Purple House
- Founded: 2003
- Type: Non-Profit Organization
- Focus: Remote dialysis, kidney disease
- Headquarters: Alice Springs, Australia
- Location: Northern Territory, South Australia, Western Australia;
- Method: Remote dialysis, social support, social enterprise, aged care, NDIS
- Key people: CEO Sarah Brown AM

= Purple House (Alice Springs) =

Aboriginal health service in Australia

Western Desert Nganampa Walytja Palyantjaku Tjutaku Aboriginal Corporation, better known as Purple House is an Indigenous owned and run non profit health service based in Alice Springs in the Northern Territory of Australia. It specialises in the provision of dialysis to Indigenous Australians in remote communities across the Northern Territory, Western Australia and South Australia.

==History==

Purple House was formally established in 2003 by the Pintupi people of the Western Desert in response to a growing health and cultural crisis. A series of collaborative paintings were produced by senior Pintupi artists, many of whom were represented by Papunya Tula. The paintings raised over $1 million at an auction at the Art Gallery of NSW in 2000 which funded the established of Western Desert Nganampa Walytja Palyantjaku Tjutaku Aboriginal Corporation. Remote Indigenous Australians are up to twenty times more likely to experience end-stage kidney failure than non-Indigenous people. Throughout the 1990s, increasing numbers of Aboriginal people were being forced to leave their traditional lands for end-stage renal failure. Many required dialysis which meant permanent relocation to regional centres such as Alice Springs or Darwin, away from country and family, and removing their ability to pass on important cultural knowledge to their communities.

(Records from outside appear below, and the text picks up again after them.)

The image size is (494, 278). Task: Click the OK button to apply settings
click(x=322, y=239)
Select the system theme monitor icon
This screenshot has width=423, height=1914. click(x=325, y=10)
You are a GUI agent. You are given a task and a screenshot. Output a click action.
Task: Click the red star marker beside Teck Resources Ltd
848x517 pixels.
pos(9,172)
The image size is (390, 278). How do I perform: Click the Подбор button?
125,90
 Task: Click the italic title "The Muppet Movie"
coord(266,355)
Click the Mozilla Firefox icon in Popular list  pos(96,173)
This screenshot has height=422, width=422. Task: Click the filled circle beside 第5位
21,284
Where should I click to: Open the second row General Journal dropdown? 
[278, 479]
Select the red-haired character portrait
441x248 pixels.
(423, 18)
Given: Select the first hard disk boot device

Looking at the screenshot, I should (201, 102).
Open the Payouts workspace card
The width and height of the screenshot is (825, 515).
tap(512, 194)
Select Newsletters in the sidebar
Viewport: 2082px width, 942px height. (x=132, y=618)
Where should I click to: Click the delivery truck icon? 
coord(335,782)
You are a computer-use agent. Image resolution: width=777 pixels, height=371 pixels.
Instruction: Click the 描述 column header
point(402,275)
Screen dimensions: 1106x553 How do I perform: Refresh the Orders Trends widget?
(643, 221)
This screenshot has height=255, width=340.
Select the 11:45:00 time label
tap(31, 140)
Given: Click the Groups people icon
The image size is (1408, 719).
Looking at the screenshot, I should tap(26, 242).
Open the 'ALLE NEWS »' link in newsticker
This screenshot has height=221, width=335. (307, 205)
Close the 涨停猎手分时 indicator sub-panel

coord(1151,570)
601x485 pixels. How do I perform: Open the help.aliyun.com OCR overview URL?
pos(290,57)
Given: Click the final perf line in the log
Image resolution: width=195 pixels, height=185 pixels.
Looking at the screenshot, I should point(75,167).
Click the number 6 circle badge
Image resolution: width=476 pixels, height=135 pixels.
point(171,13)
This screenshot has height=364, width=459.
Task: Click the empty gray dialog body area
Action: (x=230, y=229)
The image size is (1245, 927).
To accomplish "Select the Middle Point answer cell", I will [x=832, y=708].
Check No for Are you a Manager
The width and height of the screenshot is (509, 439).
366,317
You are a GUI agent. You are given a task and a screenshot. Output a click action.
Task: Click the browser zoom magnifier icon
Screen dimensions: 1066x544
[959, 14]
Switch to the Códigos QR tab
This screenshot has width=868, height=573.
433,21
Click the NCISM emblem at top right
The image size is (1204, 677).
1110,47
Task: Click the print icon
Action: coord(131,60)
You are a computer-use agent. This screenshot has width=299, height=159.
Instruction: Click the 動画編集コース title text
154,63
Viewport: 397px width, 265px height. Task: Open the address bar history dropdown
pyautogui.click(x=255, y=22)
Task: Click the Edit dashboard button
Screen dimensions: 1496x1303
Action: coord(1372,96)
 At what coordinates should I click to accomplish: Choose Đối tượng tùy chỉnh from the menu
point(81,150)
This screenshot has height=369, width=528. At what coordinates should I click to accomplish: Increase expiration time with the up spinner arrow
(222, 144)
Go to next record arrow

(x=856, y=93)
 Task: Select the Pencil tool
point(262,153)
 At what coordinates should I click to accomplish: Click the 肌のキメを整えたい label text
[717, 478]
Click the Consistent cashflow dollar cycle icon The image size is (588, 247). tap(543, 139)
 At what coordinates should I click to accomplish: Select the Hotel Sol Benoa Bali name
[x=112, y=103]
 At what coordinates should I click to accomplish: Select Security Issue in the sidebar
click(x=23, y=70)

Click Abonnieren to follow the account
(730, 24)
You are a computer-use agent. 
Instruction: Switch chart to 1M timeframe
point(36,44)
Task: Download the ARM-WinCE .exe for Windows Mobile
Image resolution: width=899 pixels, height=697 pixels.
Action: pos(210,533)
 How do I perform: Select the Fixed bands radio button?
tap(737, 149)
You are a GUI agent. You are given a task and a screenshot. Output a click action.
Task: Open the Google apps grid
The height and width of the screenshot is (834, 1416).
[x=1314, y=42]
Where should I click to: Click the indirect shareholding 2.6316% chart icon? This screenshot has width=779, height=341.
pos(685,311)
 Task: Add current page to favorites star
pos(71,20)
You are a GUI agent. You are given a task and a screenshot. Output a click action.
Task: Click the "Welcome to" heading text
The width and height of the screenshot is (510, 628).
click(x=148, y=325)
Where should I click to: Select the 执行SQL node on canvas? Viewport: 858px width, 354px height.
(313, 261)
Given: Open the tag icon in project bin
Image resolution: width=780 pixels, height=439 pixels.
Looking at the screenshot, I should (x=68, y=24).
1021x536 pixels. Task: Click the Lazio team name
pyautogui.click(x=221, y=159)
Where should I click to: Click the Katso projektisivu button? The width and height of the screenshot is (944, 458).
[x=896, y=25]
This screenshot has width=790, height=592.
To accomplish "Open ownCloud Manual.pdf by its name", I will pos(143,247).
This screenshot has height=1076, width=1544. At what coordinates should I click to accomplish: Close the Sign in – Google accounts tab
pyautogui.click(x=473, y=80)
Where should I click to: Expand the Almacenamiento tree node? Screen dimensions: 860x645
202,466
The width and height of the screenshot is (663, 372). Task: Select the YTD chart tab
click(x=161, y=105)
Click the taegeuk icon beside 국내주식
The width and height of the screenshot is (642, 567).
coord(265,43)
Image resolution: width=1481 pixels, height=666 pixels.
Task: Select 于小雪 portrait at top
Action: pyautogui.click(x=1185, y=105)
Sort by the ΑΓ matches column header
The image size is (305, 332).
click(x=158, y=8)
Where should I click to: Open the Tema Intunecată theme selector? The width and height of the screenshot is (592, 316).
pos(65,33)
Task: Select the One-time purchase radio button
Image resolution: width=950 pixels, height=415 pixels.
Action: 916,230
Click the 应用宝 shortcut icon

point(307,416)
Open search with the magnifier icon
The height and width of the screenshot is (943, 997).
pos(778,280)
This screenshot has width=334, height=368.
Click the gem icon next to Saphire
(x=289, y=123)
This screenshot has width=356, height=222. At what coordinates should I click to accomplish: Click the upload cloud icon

Purple House began dialysis services in a suburban house in Alice Springs, which was painted purple, inspiring its name Purple House. Its first remote dialysis clinic in Kintore opened in 2004. It now runs 18 other clinics in the NT, WA and SA and two mobile dialysis units called the Purple Truck. The organisation is supported through an innovative mix of philanthropic and self-generated funds, and Northern Territory and Commonwealth Government support. Three new clinics opened in 2019, including Purple House's first South Australia clinic. Purple House has expanded significantly to offer social, aged care and NDIS support, as well as running a social enterprise called Bush Balm, which draws in Indigenous knowledge systems around bush medicine.

After years of lobbying, in 2018 it was announced that dialysis in very remote areas would be funded by Medicare.

==Awards and recognitions==

Purple House received an Indigenous Governance Award from Reconciliation Australia in 2016. It was named Telstra NT Business of the Year in 2018.

Purple House CEO, Sarah Brown AM was recognised with an Order of Australia in the Queen’s Birthday 2020 Honours List “for significant service to community health, to remote area nursing, and to the Indigenous community”. In 2017 she was Hesta Australia’s Nurse of the Year and in 2018 made the AFR BOSS magazine’s ‘True Leaders’ list.